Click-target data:
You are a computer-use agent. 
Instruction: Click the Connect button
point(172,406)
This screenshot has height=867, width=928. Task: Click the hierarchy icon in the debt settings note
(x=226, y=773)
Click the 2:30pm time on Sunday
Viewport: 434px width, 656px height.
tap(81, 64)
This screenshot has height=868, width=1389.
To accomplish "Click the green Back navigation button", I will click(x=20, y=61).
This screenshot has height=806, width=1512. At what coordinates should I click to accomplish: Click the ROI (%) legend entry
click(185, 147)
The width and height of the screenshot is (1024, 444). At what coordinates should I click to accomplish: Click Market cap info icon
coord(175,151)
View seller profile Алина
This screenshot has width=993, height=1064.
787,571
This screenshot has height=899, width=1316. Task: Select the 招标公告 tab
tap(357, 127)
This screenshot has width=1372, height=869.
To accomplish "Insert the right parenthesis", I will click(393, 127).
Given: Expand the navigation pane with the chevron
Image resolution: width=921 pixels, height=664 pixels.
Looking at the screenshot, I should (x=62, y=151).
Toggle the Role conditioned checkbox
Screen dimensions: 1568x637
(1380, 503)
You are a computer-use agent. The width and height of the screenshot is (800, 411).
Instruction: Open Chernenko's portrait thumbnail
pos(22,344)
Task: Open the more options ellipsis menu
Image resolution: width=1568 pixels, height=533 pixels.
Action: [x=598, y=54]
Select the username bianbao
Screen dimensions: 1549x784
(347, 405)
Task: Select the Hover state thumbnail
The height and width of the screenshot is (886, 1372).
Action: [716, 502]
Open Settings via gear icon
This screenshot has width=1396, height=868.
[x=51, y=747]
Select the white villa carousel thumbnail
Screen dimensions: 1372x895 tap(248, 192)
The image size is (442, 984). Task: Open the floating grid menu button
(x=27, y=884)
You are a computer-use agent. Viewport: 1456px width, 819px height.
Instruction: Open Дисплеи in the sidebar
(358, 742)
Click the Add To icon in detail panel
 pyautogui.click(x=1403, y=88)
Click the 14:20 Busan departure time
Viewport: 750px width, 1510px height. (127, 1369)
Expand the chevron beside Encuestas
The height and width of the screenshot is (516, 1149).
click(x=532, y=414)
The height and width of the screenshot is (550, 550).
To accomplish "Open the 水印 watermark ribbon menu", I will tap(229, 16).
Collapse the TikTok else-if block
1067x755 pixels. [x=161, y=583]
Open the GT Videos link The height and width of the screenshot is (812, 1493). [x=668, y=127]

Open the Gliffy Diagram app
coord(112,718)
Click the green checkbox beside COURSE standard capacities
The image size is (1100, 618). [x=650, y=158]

> _EXERCISE DIRECTIONS_: Rewrite the records above so that every "computer-use agent" becomes "desktop automation agent", leaving all other text as it is.

> _ANSWER FOR THIS EXERCISE_:
You are a desktop automation agent. 
Instruction: Click the Connect button
point(172,406)
This screenshot has height=867, width=928. Task: Click the hierarchy icon in the debt settings note
(x=226, y=773)
Click the 2:30pm time on Sunday
Viewport: 434px width, 656px height.
tap(81, 64)
This screenshot has height=868, width=1389.
To accomplish "Click the green Back navigation button", I will click(x=20, y=61).
This screenshot has height=806, width=1512. At what coordinates should I click to accomplish: Click the ROI (%) legend entry
click(185, 147)
The width and height of the screenshot is (1024, 444). At what coordinates should I click to accomplish: Click Market cap info icon
coord(175,151)
View seller profile Алина
This screenshot has width=993, height=1064.
787,571
This screenshot has height=899, width=1316. Task: Select the 招标公告 tab
tap(357, 127)
This screenshot has width=1372, height=869.
To accomplish "Insert the right parenthesis", I will click(393, 127).
Given: Expand the navigation pane with the chevron
Image resolution: width=921 pixels, height=664 pixels.
Looking at the screenshot, I should (x=62, y=151).
Toggle the Role conditioned checkbox
Screen dimensions: 1568x637
(1380, 503)
You are a desktop automation agent. The width and height of the screenshot is (800, 411).
Instruction: Open Chernenko's portrait thumbnail
pos(22,344)
Task: Open the more options ellipsis menu
Image resolution: width=1568 pixels, height=533 pixels.
Action: [x=598, y=54]
Select the username bianbao
Screen dimensions: 1549x784
(347, 405)
Task: Select the Hover state thumbnail
The height and width of the screenshot is (886, 1372).
Action: [716, 502]
Open Settings via gear icon
This screenshot has width=1396, height=868.
[x=51, y=747]
Select the white villa carousel thumbnail
Screen dimensions: 1372x895 tap(248, 192)
The image size is (442, 984). Task: Open the floating grid menu button
(x=27, y=884)
You are a desktop automation agent. Viewport: 1456px width, 819px height.
Instruction: Open Дисплеи in the sidebar
(358, 742)
Click the Add To icon in detail panel
 pyautogui.click(x=1403, y=88)
Click the 14:20 Busan departure time
Viewport: 750px width, 1510px height. (127, 1369)
Expand the chevron beside Encuestas
The height and width of the screenshot is (516, 1149).
click(x=532, y=414)
The height and width of the screenshot is (550, 550).
To accomplish "Open the 水印 watermark ribbon menu", I will tap(229, 16).
Collapse the TikTok else-if block
1067x755 pixels. [x=161, y=583]
Open the GT Videos link The height and width of the screenshot is (812, 1493). [x=668, y=127]

Open the Gliffy Diagram app
coord(112,718)
Click the green checkbox beside COURSE standard capacities
The image size is (1100, 618). [x=650, y=158]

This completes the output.